TITLE=Tumor Microenvironment Profiling Identifies Prognostic Signatures and Suggests Immunotherapeutic Benefits in Neuroblastoma

JOURNAL=Frontiers in Cell and Developmental Biology

VOLUME=Volume 10 - 2022

YEAR=2022

URL=https://www.frontiersin.org/journals/cell-and-developmental-biology/articles/10.3389/fcell.2022.814836

DOI=10.3389/fcell.2022.814836

ISSN=2296-634X

ABSTRACT=Tumor microenvironment (TME) influences disease initiation and progression. Cross-talks within TME can affect the efficacy of immunotherapies. However, a precise, concise and comprehensive TME landscape in neuroblastoma (NB) has not been established. Here, we profiled the TME landscape of 498 NB patients on a self-curated gene list and identified 3 prognostic TMEsubgroups. Differentially expressed genes (DEGs) among 3 TMEsubgroups constructed a genetic background of the TME landscape and characterized 3 GeneSubgroups.

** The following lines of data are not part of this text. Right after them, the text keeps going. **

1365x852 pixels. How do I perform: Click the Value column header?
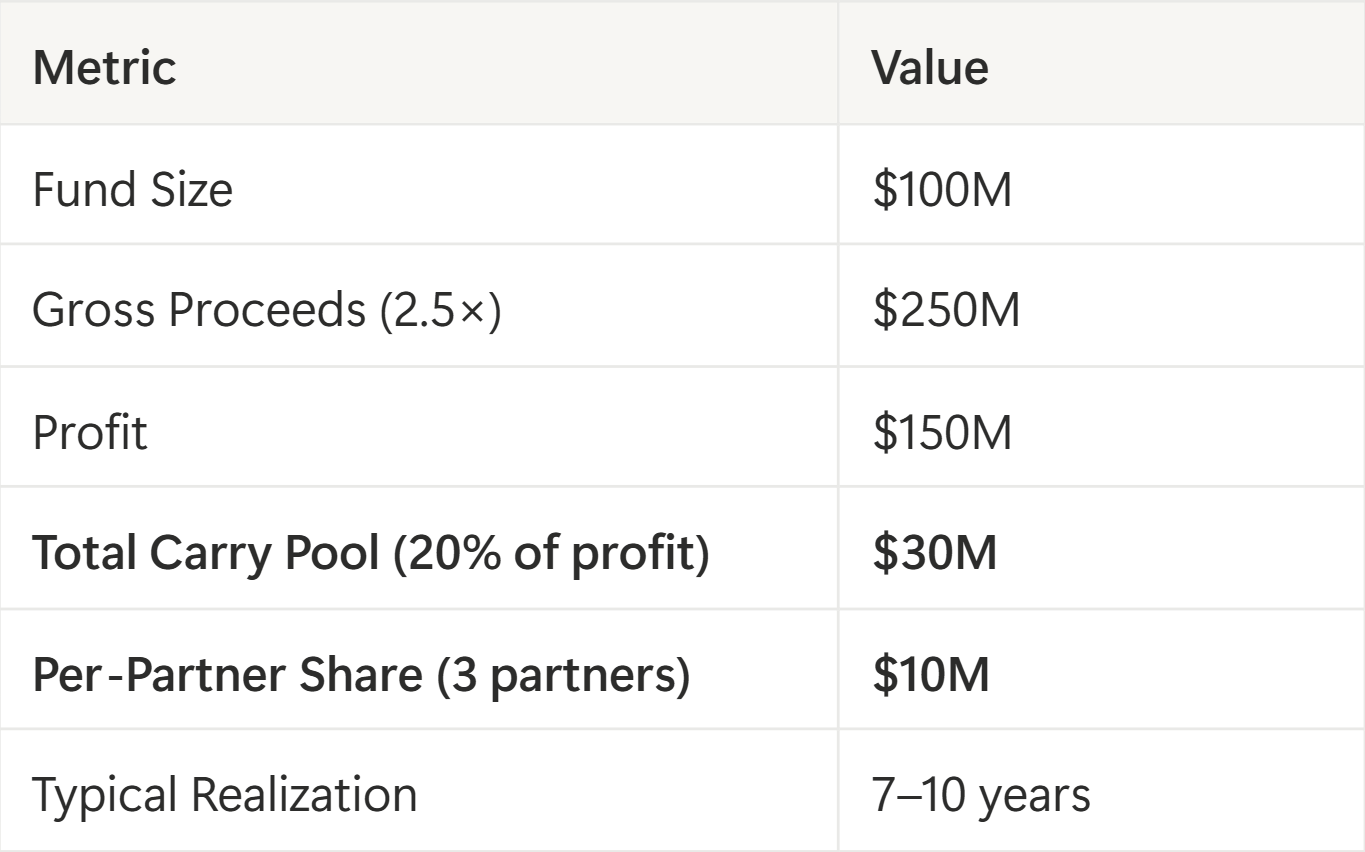(930, 68)
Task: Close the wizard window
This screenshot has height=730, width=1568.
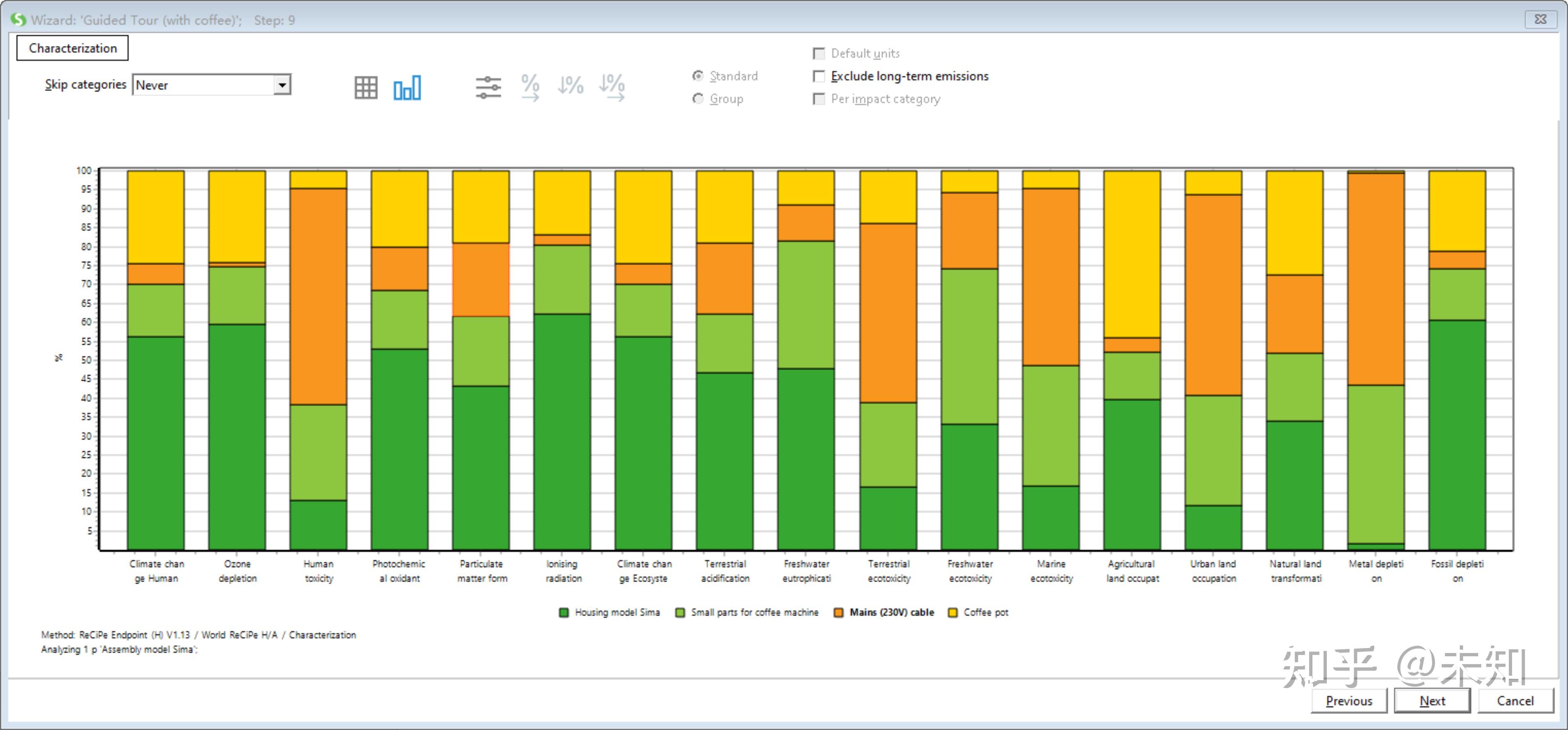Action: click(1540, 19)
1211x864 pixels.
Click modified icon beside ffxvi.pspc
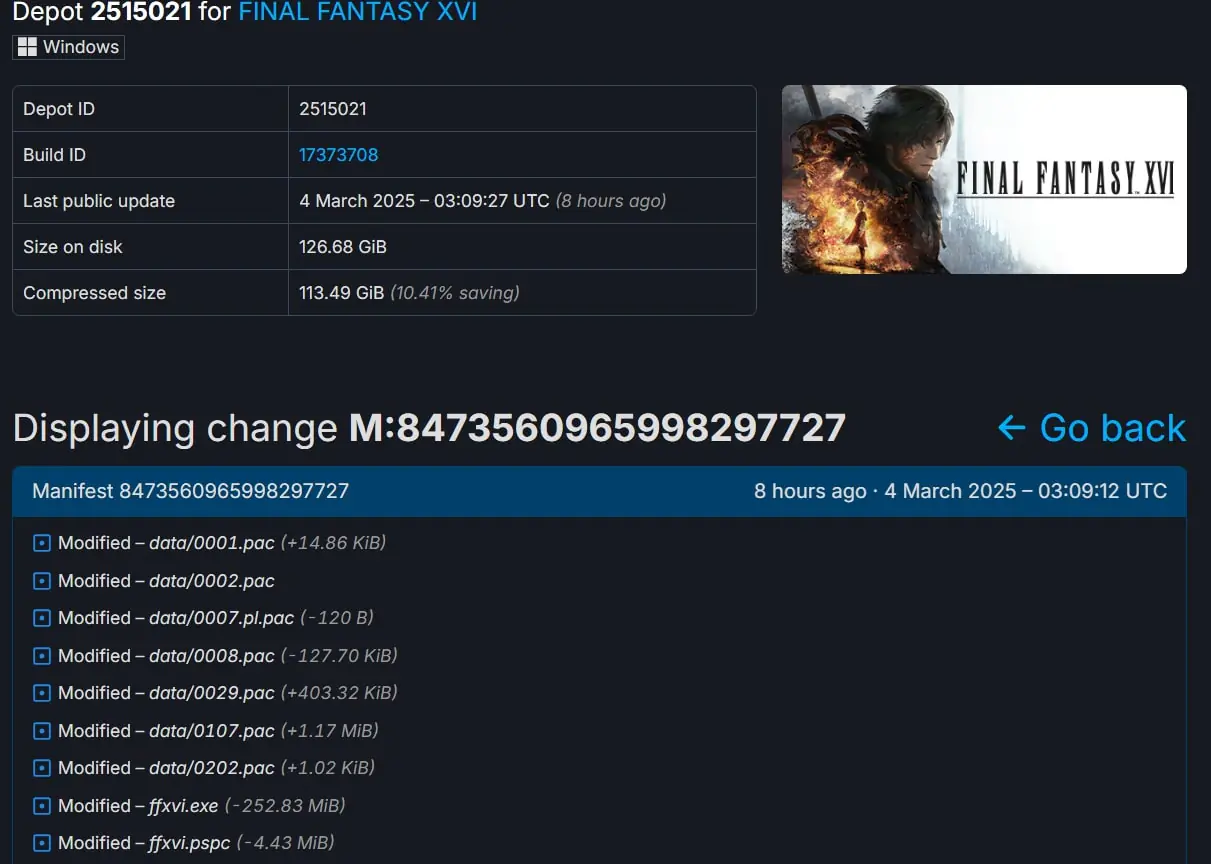(x=41, y=843)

The Subgruop with the worst overall survival prognosis, TMEsubgroup/ GeneSubgroup3, lacked immune cell infiltration, received the highest scores of MYCN- and ALK-related signatures and lowest scores of immune pathways. Besides, GeneSubgroup3 would benefit from anti-GD2 therapies instead of anti-PD-1. We further created a 48-gene signature, the TMEscore, to infer prognosis and validate it in 3 independent NB cohorts and a pan-cancer cohort of 9460 patients. We did RNA-seq on 16 samples and verified that TMEscore was higher in stage 3/4 patients than stage 1/2. The TMEscore could also predict responses for several immunotherapies. After adding clinical features, we found that the nomogram-based score system, the TMEIndex, surpassed the current COG risk system at predicting survivals. Our analysis explained TME at the transcriptome level and paved the way for immunotherapies in NB.